No – in fact, when we clean the cavity we also remove pre-existing rocks and mortar that the builders had dropped down the cavity when it was being built – so the cavity is in better shape than before it was ever insulated.
Can cavity wall insulation be removed from any property?
We have helped many homeowners remove the cavity wall insulation from their homes having previously had it incorrectly installed. We are yet to encounter a property where we have been unable to remove the existing cavity wall insulation.
How long will it take to remove the insulation?
This is a little bit like asking how long is a piece of string – it depends entirely on the building in question. First we carry out a technical survey which will include prices, the plan of attack and a rough timeline.
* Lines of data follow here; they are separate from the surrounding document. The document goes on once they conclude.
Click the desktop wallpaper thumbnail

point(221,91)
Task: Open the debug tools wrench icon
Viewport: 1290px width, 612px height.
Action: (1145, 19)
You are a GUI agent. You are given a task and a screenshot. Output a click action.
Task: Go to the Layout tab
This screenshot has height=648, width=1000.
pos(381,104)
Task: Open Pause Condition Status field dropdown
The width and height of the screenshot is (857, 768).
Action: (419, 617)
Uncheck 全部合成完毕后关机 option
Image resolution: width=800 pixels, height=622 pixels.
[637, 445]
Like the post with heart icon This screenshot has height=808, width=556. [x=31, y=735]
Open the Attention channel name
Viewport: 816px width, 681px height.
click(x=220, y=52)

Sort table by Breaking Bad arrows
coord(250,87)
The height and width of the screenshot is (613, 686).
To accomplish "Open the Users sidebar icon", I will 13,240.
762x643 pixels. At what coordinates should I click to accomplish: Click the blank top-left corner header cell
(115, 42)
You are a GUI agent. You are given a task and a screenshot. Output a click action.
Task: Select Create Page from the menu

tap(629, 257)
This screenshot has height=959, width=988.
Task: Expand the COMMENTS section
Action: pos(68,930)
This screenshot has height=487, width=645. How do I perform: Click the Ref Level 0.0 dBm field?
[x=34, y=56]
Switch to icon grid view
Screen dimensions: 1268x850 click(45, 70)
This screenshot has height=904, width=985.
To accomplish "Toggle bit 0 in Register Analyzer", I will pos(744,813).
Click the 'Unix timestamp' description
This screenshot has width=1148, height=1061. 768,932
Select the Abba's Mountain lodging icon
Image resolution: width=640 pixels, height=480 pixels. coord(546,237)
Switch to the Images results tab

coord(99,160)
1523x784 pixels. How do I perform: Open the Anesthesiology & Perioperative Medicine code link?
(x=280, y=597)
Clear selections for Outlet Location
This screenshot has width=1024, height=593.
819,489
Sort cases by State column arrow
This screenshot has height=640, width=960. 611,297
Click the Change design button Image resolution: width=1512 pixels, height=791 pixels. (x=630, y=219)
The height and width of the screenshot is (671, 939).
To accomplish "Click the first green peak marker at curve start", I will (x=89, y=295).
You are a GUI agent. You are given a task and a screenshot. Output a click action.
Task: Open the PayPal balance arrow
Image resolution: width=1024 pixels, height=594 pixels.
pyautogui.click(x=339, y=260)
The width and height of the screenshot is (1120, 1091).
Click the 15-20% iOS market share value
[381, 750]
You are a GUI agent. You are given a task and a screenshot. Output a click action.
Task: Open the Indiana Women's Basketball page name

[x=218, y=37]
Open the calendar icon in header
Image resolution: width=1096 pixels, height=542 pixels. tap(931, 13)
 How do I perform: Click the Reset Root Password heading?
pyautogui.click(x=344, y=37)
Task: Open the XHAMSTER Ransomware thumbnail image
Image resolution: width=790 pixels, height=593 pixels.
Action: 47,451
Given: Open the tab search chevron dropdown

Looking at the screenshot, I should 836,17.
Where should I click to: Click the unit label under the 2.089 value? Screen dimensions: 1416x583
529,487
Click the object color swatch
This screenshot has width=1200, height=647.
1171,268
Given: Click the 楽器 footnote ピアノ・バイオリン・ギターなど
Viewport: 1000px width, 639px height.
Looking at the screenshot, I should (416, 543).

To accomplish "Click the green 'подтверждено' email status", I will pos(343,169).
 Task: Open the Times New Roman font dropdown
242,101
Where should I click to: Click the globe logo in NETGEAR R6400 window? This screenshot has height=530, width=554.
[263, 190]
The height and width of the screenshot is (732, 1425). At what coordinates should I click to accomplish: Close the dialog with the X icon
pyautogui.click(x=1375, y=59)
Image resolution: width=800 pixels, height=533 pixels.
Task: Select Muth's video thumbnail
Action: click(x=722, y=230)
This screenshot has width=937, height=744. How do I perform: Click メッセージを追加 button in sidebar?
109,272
Who regulates the Cavity Wall Insulation industry?
CIGA (the Cavity Insulation Guarantee Agency) has refused to acknowledge that the cavity wall insulation was the cause of quite literally thousands of people having to have failed CWI removed following the installation of blown mineral-wool fibre and incorrectly installed product from their walls which have become damp and moldy, and their homes have become uninhabitable and unsalable.
In nearly all cases the installers and CIGA have insisted that the dampness problems were due to construction faults in the building (even though these are supposed to be identified by the “surveyor” prior to installation) or to “lifestyle condensation” caused by the occupants (even though condensation had not been a problem prior to the CWI).
However there have been some recent cases where homeowners have taken their cases to litigation and won the argument. The growing issue has also been discussed in parliament.
What are the Efects Of Increased Rainfall On Cavity Walls?
A further point to the failure of CWI is due to buildings not being correctly maintained and modern day weather causing ongoing degradation to buildings, leading to the breakdown and failure of the CWI.
The issues buildings are now facing stem from the practices detailed above, along with dated insulation techniques that has lead to water penetration causing the insulation to become saturated. This breaks down the fabric and purpose of the insulation leading to the thermal properties and function becoming defective.
Property’s suffering from problems of damp, condensation and water ingress can be remedied by completely removing the old defective insulation material and obstructions of rubble and debris and installing the correct insulation product for the property, such as External / Internal Wall Insulation.
What are the Effects of Climate Change on Cavity Walls?
Since the early 1990’s it has been predicted that we will experience periods of considerably more adverse weather and increased periods of heavy rainfall than we had been used to. This has now become a much talked about point in recent years and well reported that weather conditions are becoming increasingly worse from one year to the next.
Properties within the blue areas should never have had the cavity walls filled using wool products. This is now causing a big problem for local authorities, housing associations and private home owners.
Rainfall clearly shown in reports for the UK, now shows more of the country to be in high exposure zones, where the amount of rain is far greater than previously reported or expected.
Buildings in these areas are now facing the growing issues of more driving rain that we have ever experienced before. This has lead to failure of insulation materials used, due to the wrong product being installed, the incorrect installation or simply the product was used when it should not have been.
How Much Does it Cost?
Unfortunately this is a difficult question to answer without first viewing your property. This is entirely dependent on the type of property and the type of material in the walls. Typically, to remove blown fibre or bead insulation the cost is £12-£16 per m2. However, if there is rubble or debris in the cavity this can increase the cost.